2-4-3- Seuls le désir et l'espérance de plaisir sont capables de mouvoir le sujet, de mettre l'appareil psychique en mouvement. Un besoin "hédonique"?

Le désir est strictement de l'ordre de l'humain, parce qu'il est indissolublement lié au langage et à la demande. L'apprentissage du langage est un jeu pour l'enfant, dans des conditions normales. Ce dernier sublime et utilise une partie de son énergie libidinale, qui trouve ainsi d'autres voies pour s'exprimer. Il est nécessaire qu'il ait pu auparavant expérimenter des activités sensori-motrices, exercer son appareil phonatoire dans toutes sortes de jeux interactifs avec son entourage, jeux accompagnés, et sources de plaisir. L'attente du plaisir fournira l'énergie psychique nécessaire de tous les investissements à venir du sujet .

Jacques ANDRE (1993) dénonce l'assimilation trop fréquente entre souffrance et apprentissage. ‘ "Même si l'effort est indispensable, et l'obstacle didactique, nécessaire au progrès, ceux-ci doivent s'inscrire dans une dynamique de recherche de plaisir." ’ (p. 70). L'intérêt soutient, vivifie l'enfant. ‘ "Ce n'est pas par l'effort qu'il faut commencer, mais par l'intérêt, ce n'est pas par l'obstacle, mais par le sujet." ’ (id.). Daniel PENNAC (1992, p. 79) insiste sur l'oubli habituel de la dimension du plaisir, dans tous les programmes scolaires: ‘ "Il semble établi de toute éternité, sous toutes les latitudes, que le plaisir n'a pas à figurer au programme des écoles et que la connaissance ne peut qu'être le fruit d'une souffrance bien comprise" ’. Et pourtant, l'analyse des processus qui président au désir d'apprendre mettent bien en évidence qu'il y a bien investissement de l'apprentissage lorsqu'une prime de plaisir est attendue de cet apprentissage .
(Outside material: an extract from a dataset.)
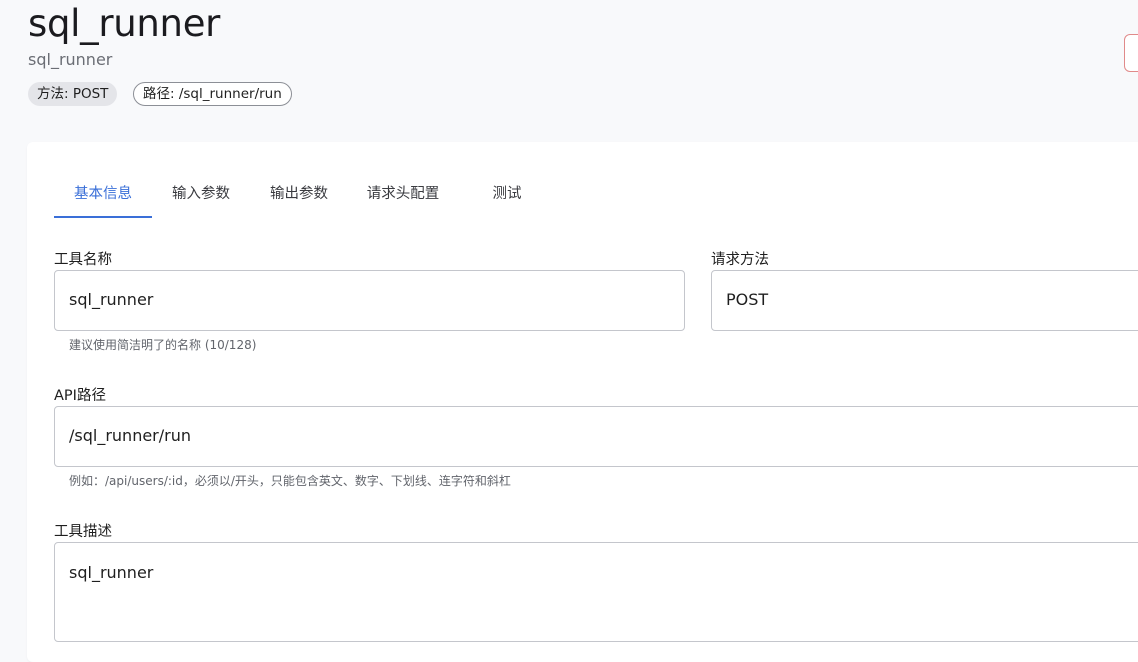 The image size is (1138, 662). Describe the element at coordinates (924, 300) in the screenshot. I see `method-select: POST` at that location.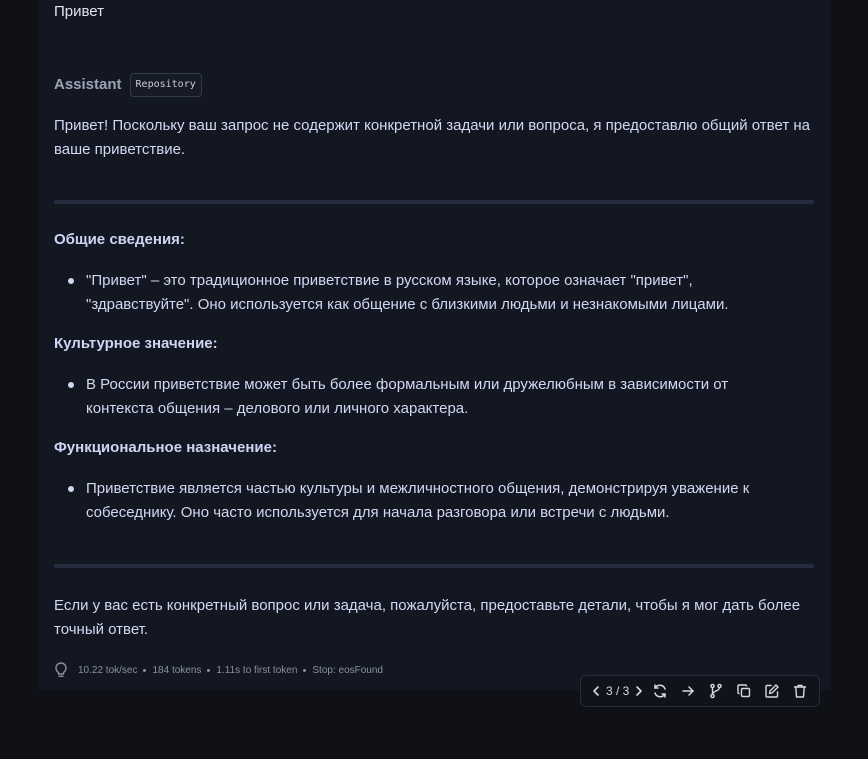  What do you see at coordinates (61, 670) in the screenshot?
I see `lightbulb-icon` at bounding box center [61, 670].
L'opposition plaisir/déplaisir, née de la satisfaction ou de l'insatisfaction des besoins physiologiques, est un des premiers éprouvés du nourrisson. Il est très vite articulé au plaisir et au déplaisir qui ponctuent la présence ou l'absence, le manque, de la mère. Ce sont ces éprouvés qui sont à l'origine de la demande de l'enfant. L'incomplétude du plaisir ou de la satisfaction, dès lors qu'il s'agit d'une demande d'amour de la part de l'enfant et non plus d'une demande biologique, permet que naisse le désir. Le désir et l'attente du plaisir, dans leur appartenance au registre imaginaire, sont ce qui meuvent le sujet dans son investissement des apprentissages. Le désir de découverte, le plaisir promis par l'énigme à découvrir, celle qui est au bout du "pourquoi?", poussent l'enfant à savoir, puis à connaître, et enfin à apprendre. Pour investir dans l'apprentissage, dès l'abord de la scolarité, l'enfant doit pouvoir y trouver une promesse d'un plus de plaisir et un moyen de donner sens au monde. Il parviendra à dépasser les difficultés très importantes que représente l'apprentissage de la lecture, s'il a compris que l'histoire lue lui permettra d'entrer en contact avec un inconnu et avec ses sentiments, et quand il découvrira que d'autres partagent ses joies, ses inquiétudes, ses peurs, ses préoccupations, ses questions. Il s'intéressera à l'apprentissage de la lecture quand il découvrira qu'il peut trouver dans les livres des choses qui répondent à ses questions actuelles, des choses qui l'aideront à vivre, des choses qui l'aideront à rêver, à être un autre pour un moment, mais aussi que lui seront proposés ‘ "une filiation et même un territoire symbolique." ’ (CIFALI, p. 214).

Cependant, le plaisir de savoir est par nature de courte durée. Le savoir n'est jamais stabilisé. Nous découvrons aussitôt tout ce que nous ignorons derrière. C'est pourquoi il est important que l'enfant découvre très tôt le plaisir de la recherche, de la découverte, le plaisir mental né du fonctionnement de sa pensée, pour ne pas se décourager trop vite. PAVLOV lui-même insiste sur la nécessité d'un "stimulus finalisé", c'est-à-dire un stimulus qui procure un plaisir, une gratification, une satisfaction. ‘ "Il faudrait arriver à ce que tout enfant éprouve du plaisir dans le processus lui-même. Plaisir de l'apprendre, plaisir de la quête pour la quête." ’ (DARRAULT, 1992, p. 7). Certains auteurs donnent au "besoin hédonique" (ou besoin de plaisir) un statut de besoin fondamental du sujet.